[Start of section]

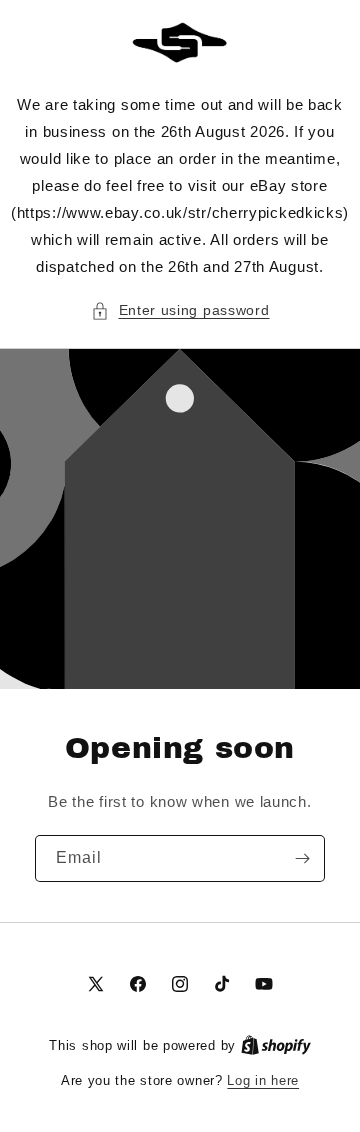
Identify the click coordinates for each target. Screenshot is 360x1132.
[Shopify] (276, 1045)
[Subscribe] (302, 858)
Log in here (263, 1080)
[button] (180, 310)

[End of section]

Problem to work on | Write the records out in full, word for word; leave every picture behind.

Exercise response |
Identify the click coordinates for each target. Screenshot is 360x1132.
[Shopify] (276, 1045)
[Subscribe] (302, 858)
Log in here (263, 1080)
[button] (180, 310)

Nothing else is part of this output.